- _WHAT YOU ARE ASKED TO DO_
Pick out each line below containing "computer".

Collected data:
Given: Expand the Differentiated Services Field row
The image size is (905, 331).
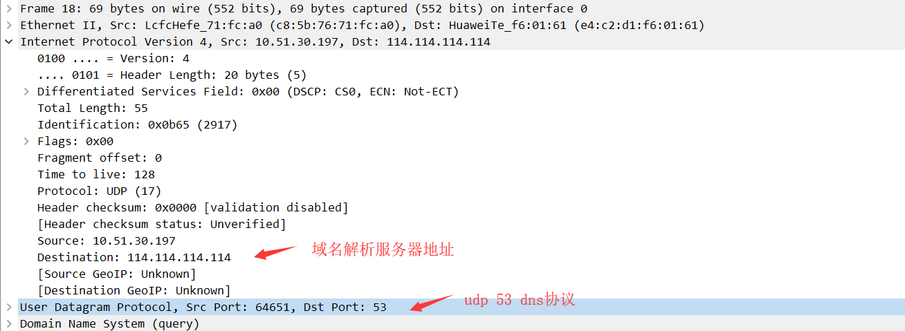Looking at the screenshot, I should coord(26,92).
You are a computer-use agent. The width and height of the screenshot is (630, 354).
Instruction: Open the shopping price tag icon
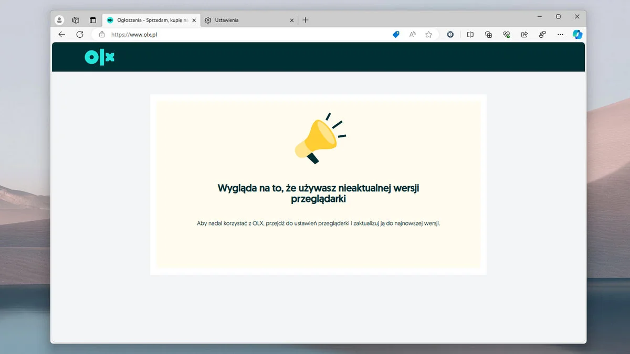click(396, 35)
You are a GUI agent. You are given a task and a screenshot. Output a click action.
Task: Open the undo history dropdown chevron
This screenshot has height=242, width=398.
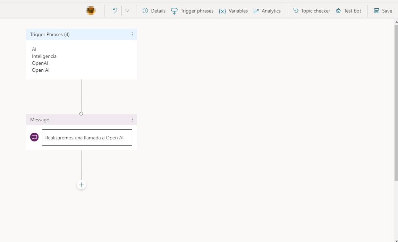coord(127,11)
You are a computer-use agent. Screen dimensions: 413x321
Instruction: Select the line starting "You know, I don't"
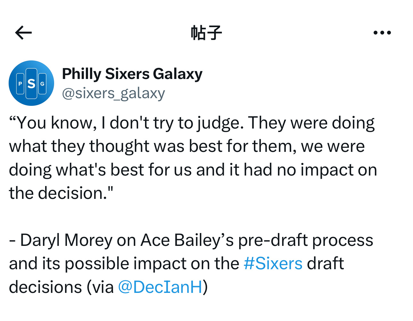[x=192, y=123]
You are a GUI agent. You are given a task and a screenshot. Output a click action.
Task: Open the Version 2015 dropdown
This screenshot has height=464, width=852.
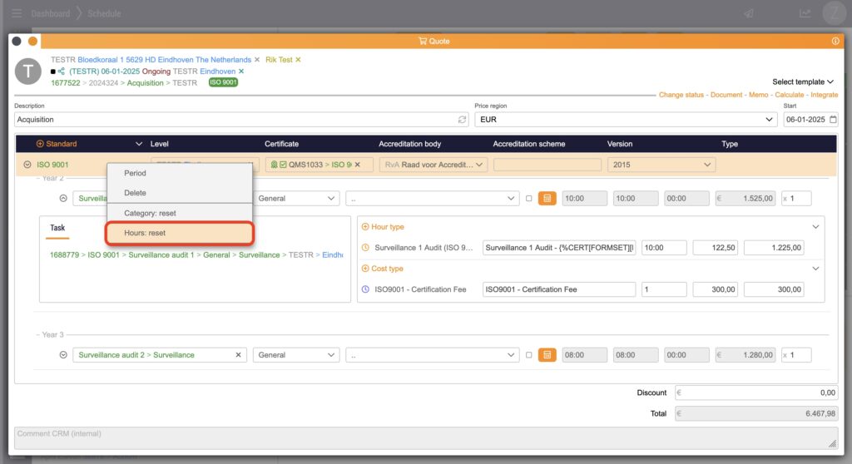coord(661,165)
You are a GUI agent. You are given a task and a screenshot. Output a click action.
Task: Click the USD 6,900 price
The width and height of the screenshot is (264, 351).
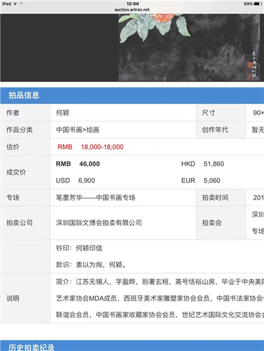point(75,180)
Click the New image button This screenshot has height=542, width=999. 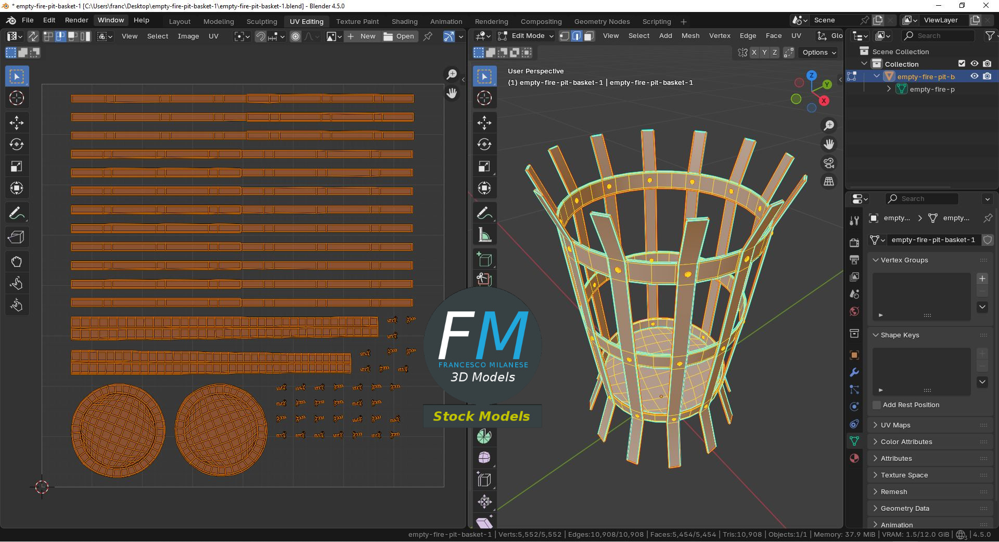[362, 36]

- _EXPECTED ANSWER_
You are a computer-use agent. The width and height of the screenshot is (630, 354).
You are a computer-use agent. Screen dimensions: 413x321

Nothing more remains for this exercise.